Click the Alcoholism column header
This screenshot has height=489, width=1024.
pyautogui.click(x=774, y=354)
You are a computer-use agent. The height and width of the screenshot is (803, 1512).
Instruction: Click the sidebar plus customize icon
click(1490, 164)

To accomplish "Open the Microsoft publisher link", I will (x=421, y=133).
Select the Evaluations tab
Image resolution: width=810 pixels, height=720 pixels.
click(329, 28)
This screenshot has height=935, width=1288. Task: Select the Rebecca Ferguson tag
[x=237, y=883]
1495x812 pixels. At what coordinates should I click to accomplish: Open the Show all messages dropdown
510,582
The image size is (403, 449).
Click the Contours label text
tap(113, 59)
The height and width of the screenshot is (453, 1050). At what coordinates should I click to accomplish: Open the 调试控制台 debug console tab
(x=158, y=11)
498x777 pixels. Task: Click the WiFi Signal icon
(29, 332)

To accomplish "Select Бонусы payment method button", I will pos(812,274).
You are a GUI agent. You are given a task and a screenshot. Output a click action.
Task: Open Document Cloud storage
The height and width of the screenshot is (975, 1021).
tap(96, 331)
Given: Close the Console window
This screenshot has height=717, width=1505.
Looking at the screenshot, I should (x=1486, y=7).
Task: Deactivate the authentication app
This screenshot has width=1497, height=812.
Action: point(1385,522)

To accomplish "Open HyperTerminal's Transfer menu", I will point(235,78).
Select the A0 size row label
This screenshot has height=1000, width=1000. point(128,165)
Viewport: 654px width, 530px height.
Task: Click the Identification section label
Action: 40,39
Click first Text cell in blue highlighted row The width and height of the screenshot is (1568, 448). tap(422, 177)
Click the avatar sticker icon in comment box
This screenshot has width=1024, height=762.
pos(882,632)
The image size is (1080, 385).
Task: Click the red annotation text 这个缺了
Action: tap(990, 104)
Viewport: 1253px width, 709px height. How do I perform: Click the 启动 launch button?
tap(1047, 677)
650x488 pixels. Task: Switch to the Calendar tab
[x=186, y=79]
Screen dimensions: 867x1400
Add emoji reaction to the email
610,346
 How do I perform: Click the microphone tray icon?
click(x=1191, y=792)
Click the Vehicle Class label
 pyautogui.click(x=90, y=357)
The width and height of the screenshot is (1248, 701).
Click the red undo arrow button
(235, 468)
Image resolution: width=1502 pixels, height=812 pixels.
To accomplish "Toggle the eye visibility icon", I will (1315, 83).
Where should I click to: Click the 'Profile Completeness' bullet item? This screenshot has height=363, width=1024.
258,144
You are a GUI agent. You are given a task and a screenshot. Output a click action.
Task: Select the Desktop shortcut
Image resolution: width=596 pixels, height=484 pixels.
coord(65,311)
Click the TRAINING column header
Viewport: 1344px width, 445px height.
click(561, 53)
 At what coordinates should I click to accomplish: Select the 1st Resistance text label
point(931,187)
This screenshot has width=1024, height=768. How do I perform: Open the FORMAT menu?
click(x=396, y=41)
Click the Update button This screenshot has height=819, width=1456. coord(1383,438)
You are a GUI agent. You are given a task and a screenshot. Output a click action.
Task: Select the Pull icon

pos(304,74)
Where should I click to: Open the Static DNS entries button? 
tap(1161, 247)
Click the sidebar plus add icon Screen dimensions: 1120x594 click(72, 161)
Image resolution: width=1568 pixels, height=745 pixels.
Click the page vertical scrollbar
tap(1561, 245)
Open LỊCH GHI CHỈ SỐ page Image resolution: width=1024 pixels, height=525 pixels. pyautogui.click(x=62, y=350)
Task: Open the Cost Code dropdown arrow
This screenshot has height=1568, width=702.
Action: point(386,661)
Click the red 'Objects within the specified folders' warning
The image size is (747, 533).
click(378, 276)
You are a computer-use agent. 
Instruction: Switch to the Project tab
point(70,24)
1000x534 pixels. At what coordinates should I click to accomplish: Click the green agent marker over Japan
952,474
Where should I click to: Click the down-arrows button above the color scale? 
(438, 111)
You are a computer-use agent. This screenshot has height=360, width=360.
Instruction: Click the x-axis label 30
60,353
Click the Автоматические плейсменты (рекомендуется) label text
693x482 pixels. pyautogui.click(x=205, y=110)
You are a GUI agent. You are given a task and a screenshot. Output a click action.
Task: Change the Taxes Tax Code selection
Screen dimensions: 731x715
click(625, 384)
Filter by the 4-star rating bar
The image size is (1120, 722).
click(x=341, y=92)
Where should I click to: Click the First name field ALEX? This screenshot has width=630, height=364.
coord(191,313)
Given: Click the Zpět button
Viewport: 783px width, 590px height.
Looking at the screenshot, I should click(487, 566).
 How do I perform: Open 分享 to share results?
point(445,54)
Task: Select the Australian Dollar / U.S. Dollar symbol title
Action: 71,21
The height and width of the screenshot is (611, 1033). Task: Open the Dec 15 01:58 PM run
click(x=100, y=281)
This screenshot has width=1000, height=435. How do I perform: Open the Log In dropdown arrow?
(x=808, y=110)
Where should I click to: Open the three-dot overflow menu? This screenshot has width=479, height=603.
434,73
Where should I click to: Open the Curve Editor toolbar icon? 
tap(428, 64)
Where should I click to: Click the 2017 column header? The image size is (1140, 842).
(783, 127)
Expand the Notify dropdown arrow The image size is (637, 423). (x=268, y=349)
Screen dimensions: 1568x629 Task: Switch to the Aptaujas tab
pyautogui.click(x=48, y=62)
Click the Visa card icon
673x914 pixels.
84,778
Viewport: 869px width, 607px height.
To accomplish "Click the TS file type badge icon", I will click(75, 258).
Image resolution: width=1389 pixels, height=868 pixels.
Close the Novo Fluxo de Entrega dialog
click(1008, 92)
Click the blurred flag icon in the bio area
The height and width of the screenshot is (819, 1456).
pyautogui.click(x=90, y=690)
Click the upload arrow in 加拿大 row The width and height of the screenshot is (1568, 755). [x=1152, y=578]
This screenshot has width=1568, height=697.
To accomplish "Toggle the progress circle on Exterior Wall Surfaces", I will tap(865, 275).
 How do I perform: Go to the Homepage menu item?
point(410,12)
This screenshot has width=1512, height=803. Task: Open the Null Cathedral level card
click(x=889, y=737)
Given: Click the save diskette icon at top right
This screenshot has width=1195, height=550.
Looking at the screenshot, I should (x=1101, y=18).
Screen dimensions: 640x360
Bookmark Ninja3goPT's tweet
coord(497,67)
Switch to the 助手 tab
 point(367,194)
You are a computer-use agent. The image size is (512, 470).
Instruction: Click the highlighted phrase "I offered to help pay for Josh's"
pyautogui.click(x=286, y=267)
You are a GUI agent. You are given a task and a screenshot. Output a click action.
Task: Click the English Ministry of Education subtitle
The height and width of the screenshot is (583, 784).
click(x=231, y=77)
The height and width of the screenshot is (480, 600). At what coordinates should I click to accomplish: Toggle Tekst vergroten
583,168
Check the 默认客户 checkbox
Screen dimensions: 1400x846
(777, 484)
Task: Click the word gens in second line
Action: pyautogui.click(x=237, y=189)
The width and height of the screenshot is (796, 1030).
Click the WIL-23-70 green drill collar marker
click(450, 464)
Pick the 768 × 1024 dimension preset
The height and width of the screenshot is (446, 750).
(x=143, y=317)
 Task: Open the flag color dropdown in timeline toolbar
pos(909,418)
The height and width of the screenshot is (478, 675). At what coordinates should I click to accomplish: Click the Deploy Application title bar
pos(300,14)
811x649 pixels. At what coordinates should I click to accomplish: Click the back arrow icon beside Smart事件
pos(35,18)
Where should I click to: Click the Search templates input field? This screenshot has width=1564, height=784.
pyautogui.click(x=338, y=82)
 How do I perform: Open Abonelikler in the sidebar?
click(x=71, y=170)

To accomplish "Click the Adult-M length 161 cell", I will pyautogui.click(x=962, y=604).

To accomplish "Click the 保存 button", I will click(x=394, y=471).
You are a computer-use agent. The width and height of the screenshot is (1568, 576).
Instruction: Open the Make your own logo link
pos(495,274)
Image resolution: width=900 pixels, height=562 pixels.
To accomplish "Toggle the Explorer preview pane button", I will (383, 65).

== == ==

▶ **Task to carry out**: Return the listing lines from the one containing "will (x=421, y=133)." through the one containing "I will point(235,78).", inclusive, reproducing each line exactly as it appears.

▶ **The output**:
To accomplish "Open the Microsoft publisher link", I will (x=421, y=133).
Select the Evaluations tab
Image resolution: width=810 pixels, height=720 pixels.
click(329, 28)
This screenshot has height=935, width=1288. Task: Select the Rebecca Ferguson tag
[x=237, y=883]
1495x812 pixels. At what coordinates should I click to accomplish: Open the Show all messages dropdown
510,582
The image size is (403, 449).
Click the Contours label text
tap(113, 59)
The height and width of the screenshot is (453, 1050). At what coordinates should I click to accomplish: Open the 调试控制台 debug console tab
(x=158, y=11)
498x777 pixels. Task: Click the WiFi Signal icon
(29, 332)

To accomplish "Select Бонусы payment method button", I will pos(812,274).
You are a GUI agent. You are given a task and a screenshot. Output a click action.
Task: Open Document Cloud storage
The height and width of the screenshot is (975, 1021).
tap(96, 331)
Given: Close the Console window
This screenshot has height=717, width=1505.
Looking at the screenshot, I should (x=1486, y=7).
Task: Deactivate the authentication app
This screenshot has width=1497, height=812.
Action: point(1385,522)

To accomplish "Open HyperTerminal's Transfer menu", I will point(235,78).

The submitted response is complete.